3. Prioritize education and training in security teams
A big challenge that security organizations face is having both breadth and depth of knowledge in areas like AI, which are rapidly changing, Kelly says.
“CISOs have a really hard job of managing a team that is probably already overburdened, overtaxed, and responsible for a wide range of topics – and now those topics are changing quickly because AI is changing so quickly,” she says. “There’s a lot of pressure to educate and make sure teams are current and fresh on topics so the next evolution of a toolkit doesn’t put them in jeopardy.”
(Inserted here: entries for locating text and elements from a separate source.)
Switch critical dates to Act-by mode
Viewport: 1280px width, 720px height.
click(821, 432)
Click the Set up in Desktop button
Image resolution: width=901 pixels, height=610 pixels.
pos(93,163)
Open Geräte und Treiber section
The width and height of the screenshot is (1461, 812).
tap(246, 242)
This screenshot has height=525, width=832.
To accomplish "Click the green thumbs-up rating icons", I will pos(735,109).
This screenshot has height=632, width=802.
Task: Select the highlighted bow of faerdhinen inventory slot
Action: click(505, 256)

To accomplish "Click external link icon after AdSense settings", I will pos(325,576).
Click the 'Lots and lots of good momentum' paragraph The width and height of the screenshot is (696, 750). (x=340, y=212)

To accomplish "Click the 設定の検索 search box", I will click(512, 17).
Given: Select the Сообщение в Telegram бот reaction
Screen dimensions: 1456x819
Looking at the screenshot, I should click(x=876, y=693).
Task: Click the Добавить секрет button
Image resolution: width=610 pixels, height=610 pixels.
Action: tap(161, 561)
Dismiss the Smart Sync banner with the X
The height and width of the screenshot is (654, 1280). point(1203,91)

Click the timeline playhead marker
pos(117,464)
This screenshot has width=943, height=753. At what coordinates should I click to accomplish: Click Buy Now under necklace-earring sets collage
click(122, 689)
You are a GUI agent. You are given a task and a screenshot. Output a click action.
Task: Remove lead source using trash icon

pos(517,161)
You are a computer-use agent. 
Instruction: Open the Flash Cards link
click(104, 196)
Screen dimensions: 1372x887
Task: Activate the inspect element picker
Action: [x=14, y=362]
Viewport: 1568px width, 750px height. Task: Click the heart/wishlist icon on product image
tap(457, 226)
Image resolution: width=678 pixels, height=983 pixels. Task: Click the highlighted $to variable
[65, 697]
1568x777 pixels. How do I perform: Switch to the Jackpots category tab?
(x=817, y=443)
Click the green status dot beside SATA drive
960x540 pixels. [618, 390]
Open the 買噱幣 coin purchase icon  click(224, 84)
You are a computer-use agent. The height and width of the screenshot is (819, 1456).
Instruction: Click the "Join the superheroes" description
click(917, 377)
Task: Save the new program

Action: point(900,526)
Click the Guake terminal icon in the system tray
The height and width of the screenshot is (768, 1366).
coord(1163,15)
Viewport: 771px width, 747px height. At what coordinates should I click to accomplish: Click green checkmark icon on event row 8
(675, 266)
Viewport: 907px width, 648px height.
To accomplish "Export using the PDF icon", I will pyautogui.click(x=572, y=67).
In fact, according to a 2024 report from the CSA, C-suite executives demonstrate a notably higher (52%) self-reported familiarity with AI technologies than their staff (11%). This goes against the conventional thinking we hear about security leaders and AI, and the assumption that “everyone is scared,” said Caleb Sima, chair of CSA’s AI security alliance, in a recent interview with VentureBeat. The survey contests the notion that every junior staffer, just by virtue of age, is somehow fluent in the latest iterations of AI and that “every CISO is saying no to AI, it’s a huge security risk, it’s a huge problem,” Sima said. If anything, it’s a good reminder that corporate-wide awareness strategies (discussed above) must include specific education initiatives for IT departments.
[Read also: Here’s your ultimate guide to AI cybersecurity – benefits, risks, and rewards]
Though teams may already be stretched thin, it’s important for CISOs to intentionally build dedicated time into their teams’ schedules for focused training in AI, Alexander says. This training should prioritize the latest AI tools and technologies, their implications for cybersecurity and team members’ specific roles, and emerging threats.
4. Create a culture of curiosity
While it’s important for CISOs to prioritize AI training within their teams, it’s also important to encourage their teams to experiment with AI, Sadhir tells the SANS Institute.
Leaders have to lead from the back, not the front. You have to let thinkers think. A lot of ideas are coming from the team members themselves.
“You have to cultivate a culture of learning and innovation,” she says. “In AI, leaders have to lead from the back, not the front. You have to let thinkers think. In fact, a lot of ideas are coming from the team members themselves. You have to allow them the opportunity to nurture that to find the right solutions of the future.”
Encouraging security teams to experiment with AI has a number of benefits. It motivates those teams to explore new AI technologies and methodologies, which can lead to new solutions for complex security challenges. It also promotes ongoing skill development, encourages teams to collaborate and share insights, and ultimately helps security teams understand how AI can support and align with broader organizational objectives and strategies. It can also give a boost to a worker’s overall employee experience, something CISOs and enterprise leaders are paying closer attention to in today’s pressurized job market.
As CISOs maneuver in the changing AI landscape, it’s important that they assume a leadership role in the AI strategy of the organization, Kelly says. “[CISOs] are no longer a back-of-house job,” she says. “They need to have a full leadership role and the ability to work within an organization to anticipate what the company is doing and make those decisions about a strategic AI investment.”